[Recorded data]
*****

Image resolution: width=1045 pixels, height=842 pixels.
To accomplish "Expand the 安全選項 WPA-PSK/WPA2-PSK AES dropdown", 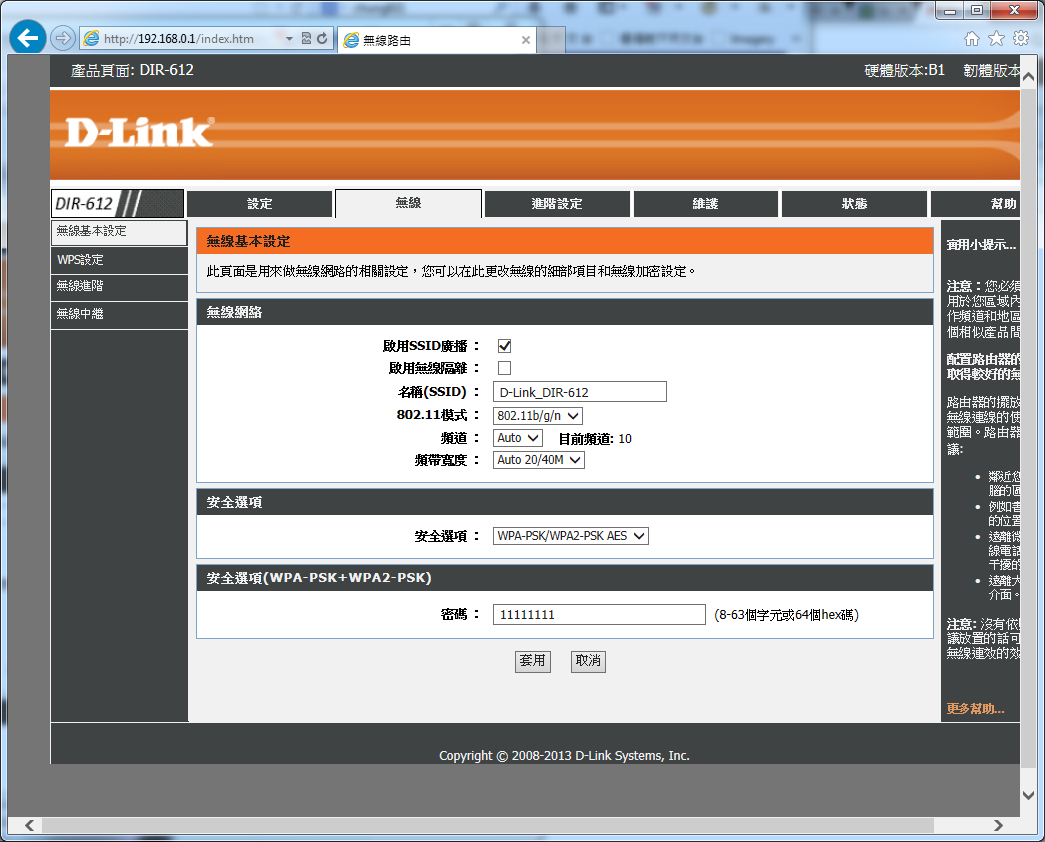I will [571, 536].
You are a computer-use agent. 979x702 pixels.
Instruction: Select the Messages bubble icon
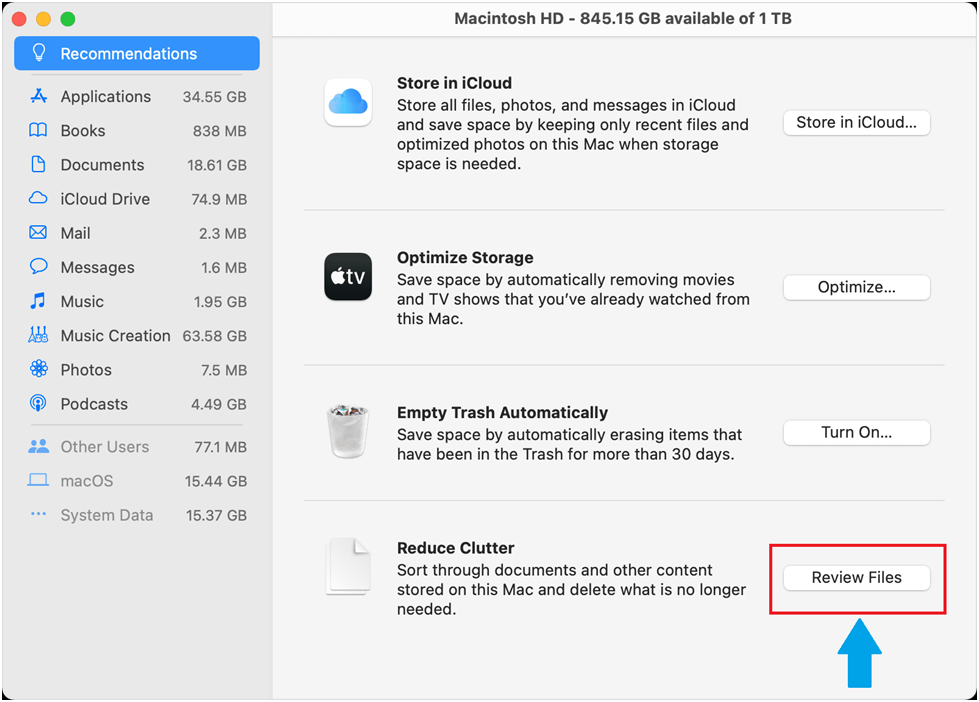[x=38, y=267]
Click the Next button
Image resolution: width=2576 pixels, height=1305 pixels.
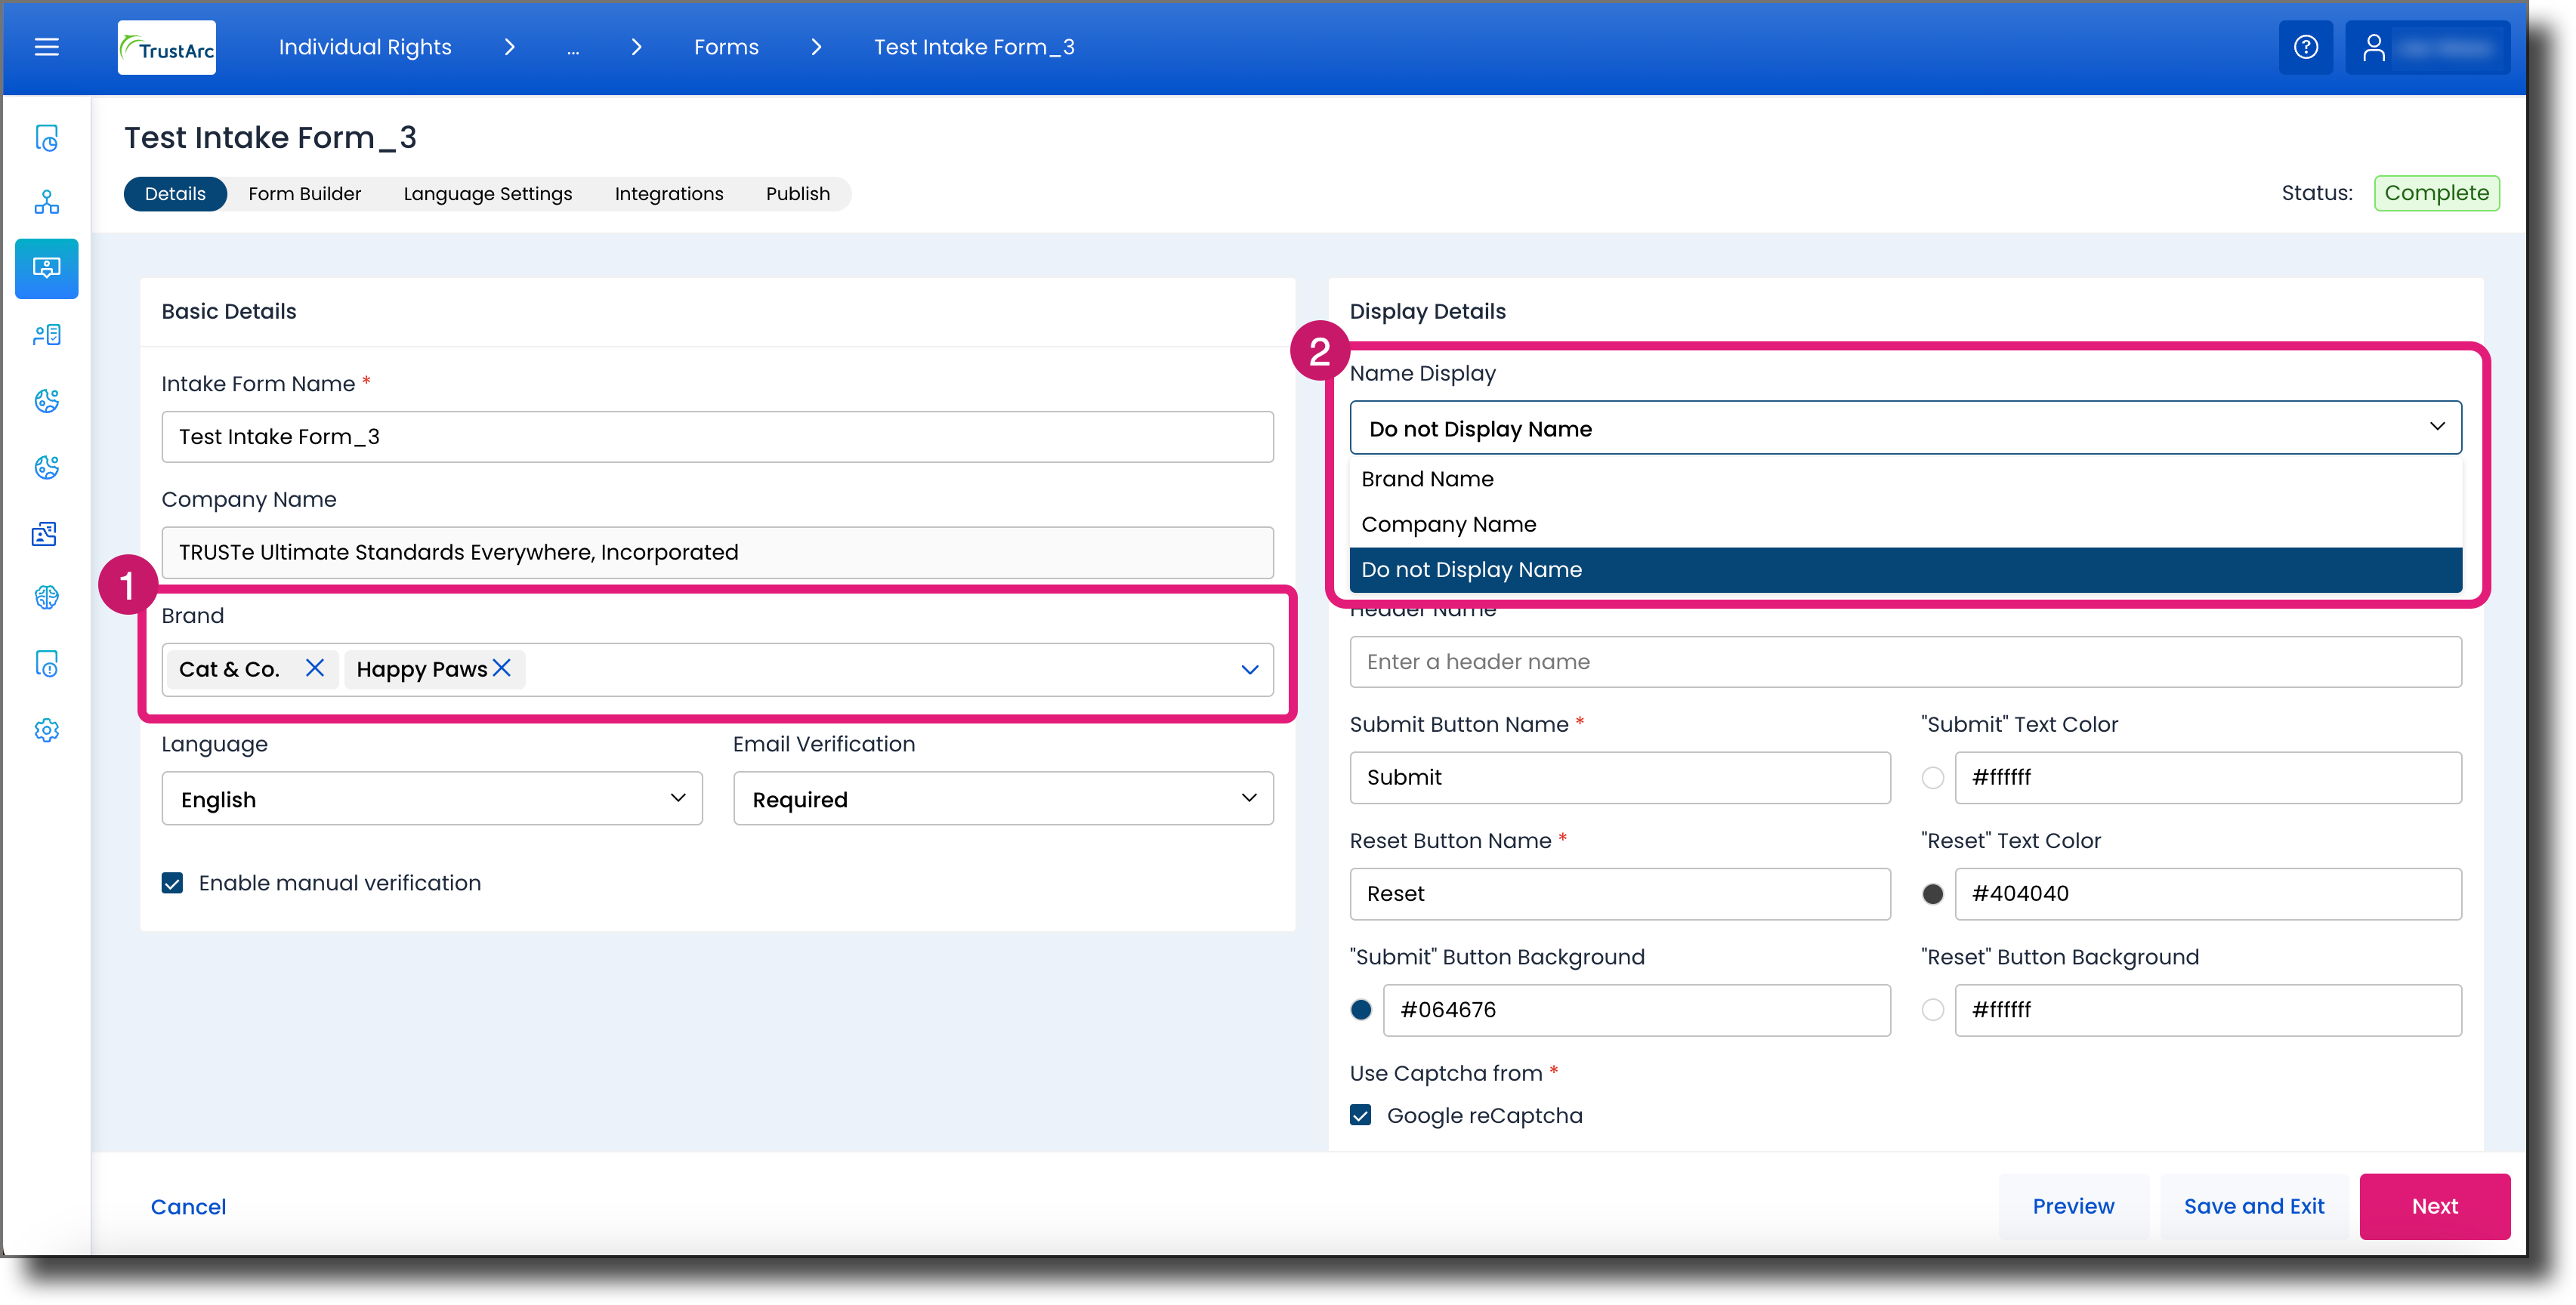[2434, 1206]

*****

[Work instruction] What the answer must hold is the exact text of every line from the one containing "Instruction: Select the Messages bubble icon" through the end of the data, minus any pictures.

[Output of the task]
Instruction: Select the Messages bubble icon
[x=38, y=267]
Click the Next button
Image resolution: width=2576 pixels, height=1305 pixels.
[2434, 1206]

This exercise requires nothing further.